Jill Magid à la galerie Yvon Lambert
Une seule salle, cinq écrans vidéo suspendus, des miroirs aux murs et un petit extrait du Faust de Goethe ; il n’en fallait pas plus à Jill Magid pour offrir l’une des plus passionnantes installations de la saison. Pour sa troisième exposition personnelle, l’artiste a en effet choisi de se concentrer sur l’une de ses dernières œuvres, The Status of the Shooter. Constituée d’archives policières, la pièce reconstitue, au travers de cinq vidéos enregistrées à bord de voitures de police, l’intervention d’agents lors du suicide de l’étudiant Colon Tooley, mobilisés sur place alors que le jeune homme avait été aperçu armé d’un fusil mitrailleur.
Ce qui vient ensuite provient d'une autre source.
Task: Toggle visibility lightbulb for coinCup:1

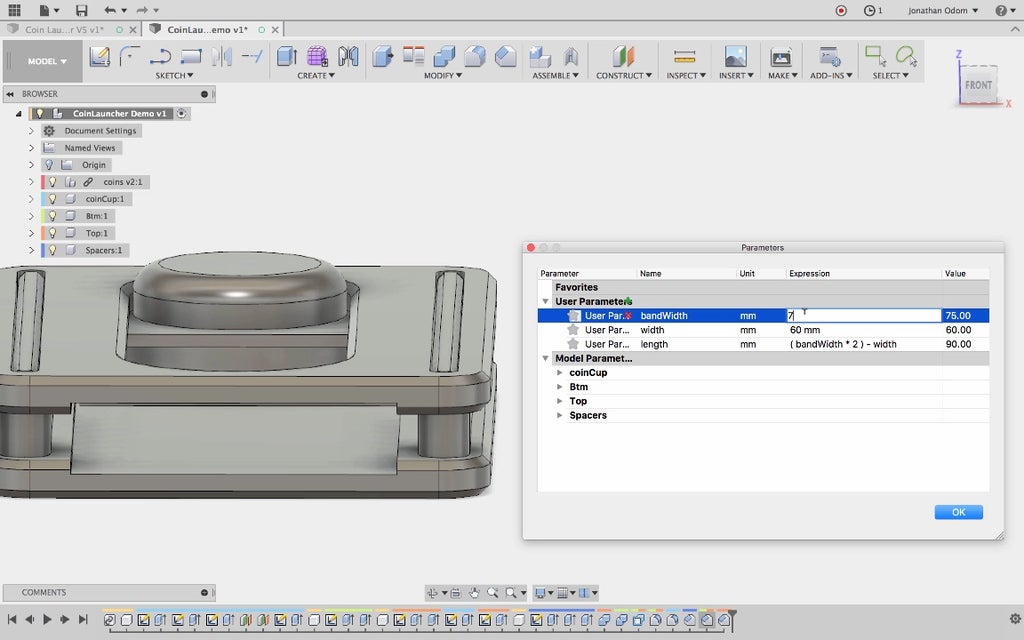Action: click(52, 199)
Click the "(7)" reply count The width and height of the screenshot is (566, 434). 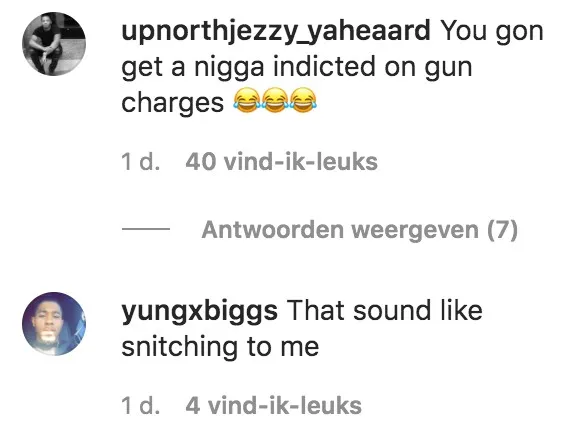click(502, 230)
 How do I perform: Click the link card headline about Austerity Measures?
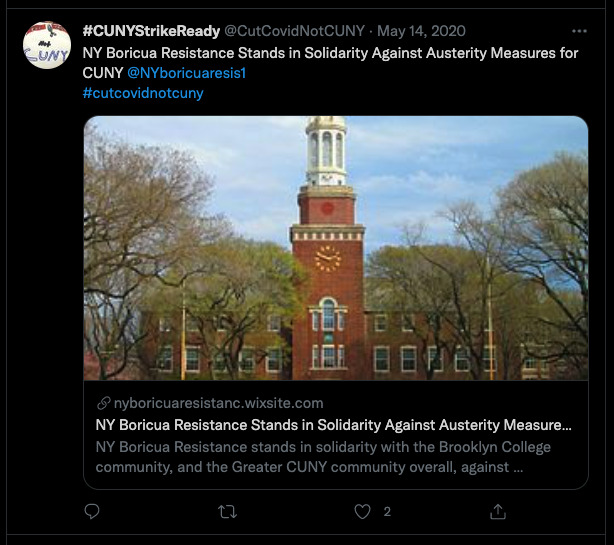[334, 424]
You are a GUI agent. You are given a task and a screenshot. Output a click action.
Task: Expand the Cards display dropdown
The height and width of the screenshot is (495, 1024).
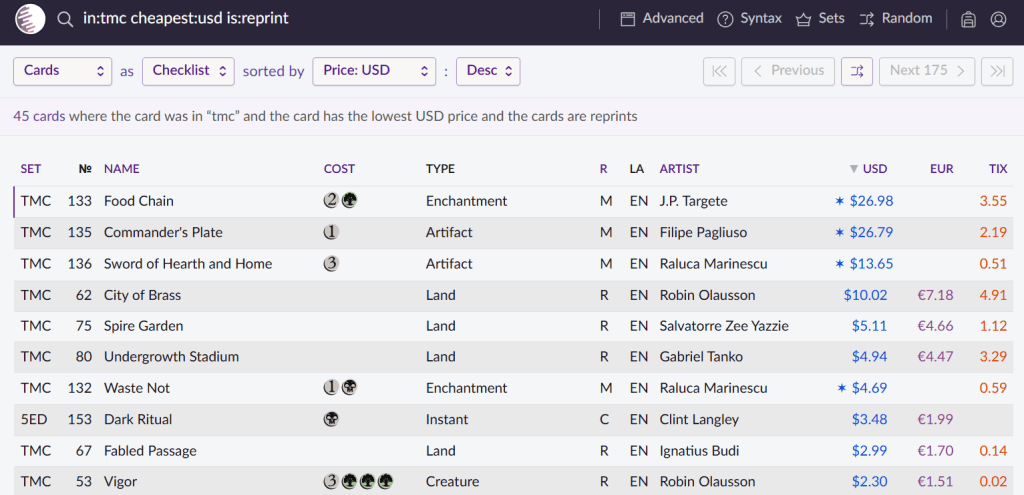coord(62,71)
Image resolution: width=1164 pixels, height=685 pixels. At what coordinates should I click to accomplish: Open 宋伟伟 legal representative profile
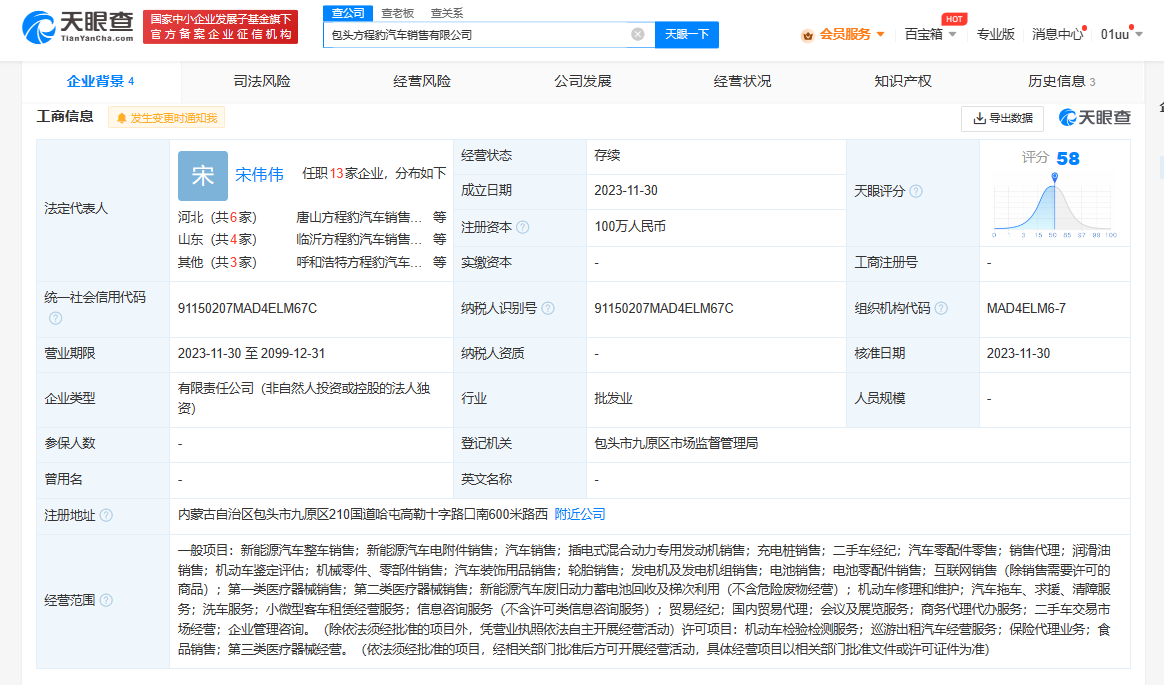pyautogui.click(x=259, y=174)
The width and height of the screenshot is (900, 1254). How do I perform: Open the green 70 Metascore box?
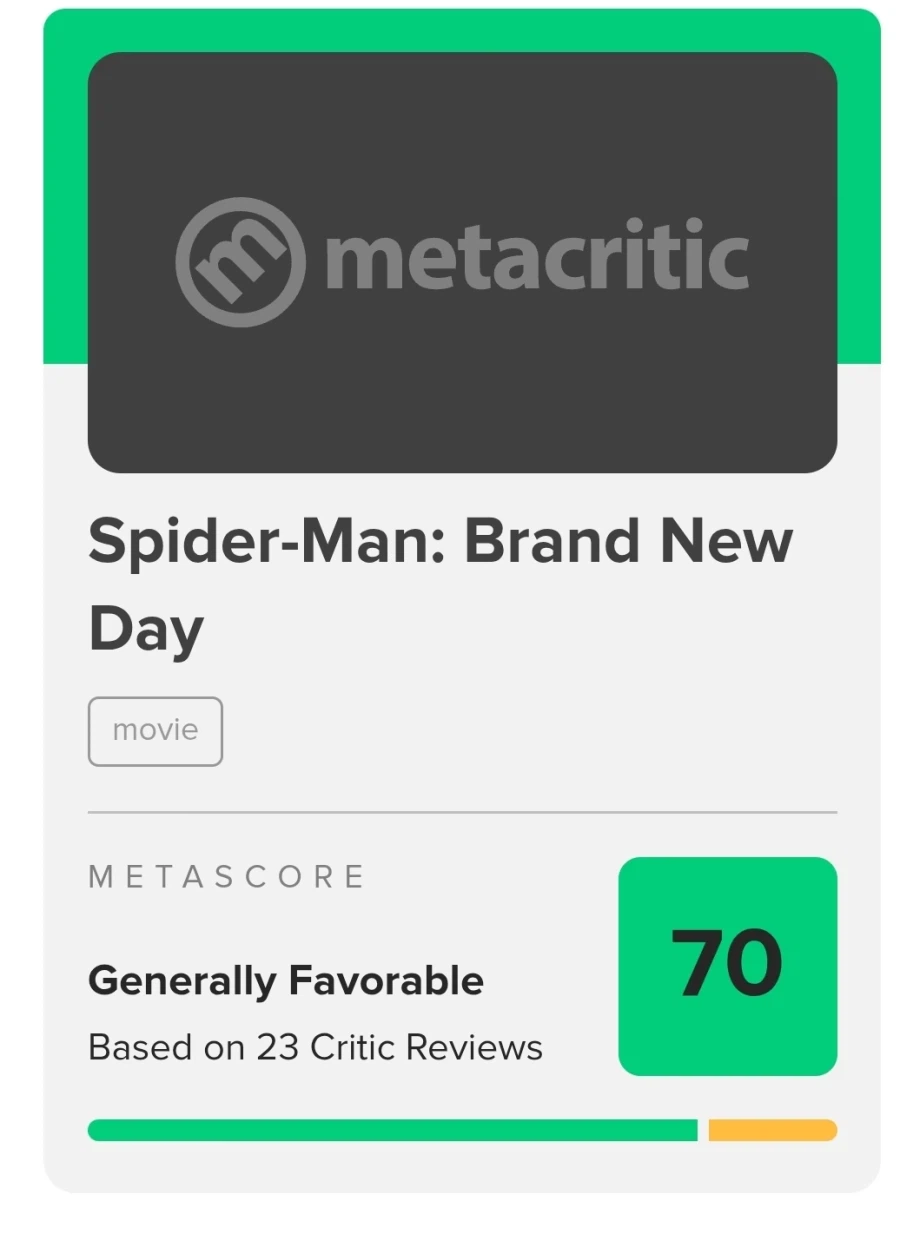pos(727,966)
Au cœur de l’installation, le spectateur, privé d’informations, est ainsi plongé dans une dramaturgie aveugle, dépossédée des indices contextuels propres à la narration. Pourtant, bien vite,
ces images trouvent une résonance dans la bande-sonore qui les accompagne et, embarqué à bord de ces voitures traversant la ville et traquant en groupe à la manière d’une meute à l’affût. On suit ainsi cette embardée avec attention, s’approchant à chaque instant de ce dénouement qui n’en est pas un, l’arrivée sur le lieu d’un crime perpétré contre soi-même, celui de Colon Tooley. En écho, l’extrait de Faust en appelle à la tentation de la mise à mort, ce sentiment d’une vie inaccomplie, tandis que, toutes sirènes dehors, les policiers exhortent la population alentour de quitter les lieux, hurlant qu’un individu capable de tirer est dans le bâtiment. Terrible et immersive, l’œuvre de Jill Magid déploie ses résonances de toute part, faisant de ce drame humain la trame scriptée de la disparition d’un corps dans la société.